• [REQUIRED WORK]
Reproduce the entries in the stretch from the line containing "Expand the Position" through the line containing "coord(38,37)", including the requests, and scale every coordinate in the answers by 0.55, rounding to whole numbers with halves rounded up. Leave the numbers in the requests unchanged, and give only these lines.

Data listing
-- Begin --

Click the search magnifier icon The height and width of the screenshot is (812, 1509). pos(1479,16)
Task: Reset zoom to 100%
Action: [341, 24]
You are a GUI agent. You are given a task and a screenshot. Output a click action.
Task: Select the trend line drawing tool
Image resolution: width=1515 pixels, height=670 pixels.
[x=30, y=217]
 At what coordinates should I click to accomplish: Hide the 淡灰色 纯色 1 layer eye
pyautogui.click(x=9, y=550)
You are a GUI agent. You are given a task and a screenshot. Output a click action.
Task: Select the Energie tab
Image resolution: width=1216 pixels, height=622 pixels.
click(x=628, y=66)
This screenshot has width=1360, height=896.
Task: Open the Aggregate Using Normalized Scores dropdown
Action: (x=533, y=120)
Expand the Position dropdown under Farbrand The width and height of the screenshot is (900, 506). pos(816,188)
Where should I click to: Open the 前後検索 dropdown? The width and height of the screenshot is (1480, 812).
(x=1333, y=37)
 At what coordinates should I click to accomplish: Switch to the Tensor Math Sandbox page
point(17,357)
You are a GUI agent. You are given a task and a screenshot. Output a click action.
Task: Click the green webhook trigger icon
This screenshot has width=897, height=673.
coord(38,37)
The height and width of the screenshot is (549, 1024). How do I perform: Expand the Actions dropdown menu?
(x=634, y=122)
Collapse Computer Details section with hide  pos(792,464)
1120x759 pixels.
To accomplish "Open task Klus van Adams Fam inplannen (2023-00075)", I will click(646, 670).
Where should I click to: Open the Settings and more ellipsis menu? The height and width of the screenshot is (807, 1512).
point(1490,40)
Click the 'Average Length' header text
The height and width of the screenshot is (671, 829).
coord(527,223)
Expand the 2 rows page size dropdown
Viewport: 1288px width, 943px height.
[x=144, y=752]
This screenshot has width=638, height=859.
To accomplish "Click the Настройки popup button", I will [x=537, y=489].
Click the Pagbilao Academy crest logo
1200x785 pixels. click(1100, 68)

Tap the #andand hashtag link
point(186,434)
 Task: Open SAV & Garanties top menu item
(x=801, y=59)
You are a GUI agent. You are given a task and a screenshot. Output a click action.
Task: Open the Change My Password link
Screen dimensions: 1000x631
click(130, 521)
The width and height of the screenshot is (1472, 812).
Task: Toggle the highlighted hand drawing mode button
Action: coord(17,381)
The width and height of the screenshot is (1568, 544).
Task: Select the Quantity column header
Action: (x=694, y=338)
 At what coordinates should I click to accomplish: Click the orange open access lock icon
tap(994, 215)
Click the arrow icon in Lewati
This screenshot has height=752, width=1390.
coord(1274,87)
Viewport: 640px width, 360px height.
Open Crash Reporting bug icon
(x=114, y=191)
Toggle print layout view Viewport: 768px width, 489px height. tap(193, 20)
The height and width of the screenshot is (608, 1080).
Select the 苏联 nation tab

-- End --

• [FINISHED EXERCISE]
Expand the Position dropdown under Farbrand The width and height of the screenshot is (900, 506). pos(449,103)
Where should I click to: Open the 前後検索 dropdown? The width and height of the screenshot is (1480, 812).
(x=733, y=20)
 At what coordinates should I click to accomplish: Switch to the Tensor Math Sandbox page
point(9,196)
You are a GUI agent. You are given a task and a screenshot. Output a click action.
Task: Click the green webhook trigger icon
This screenshot has width=897, height=673.
coord(21,20)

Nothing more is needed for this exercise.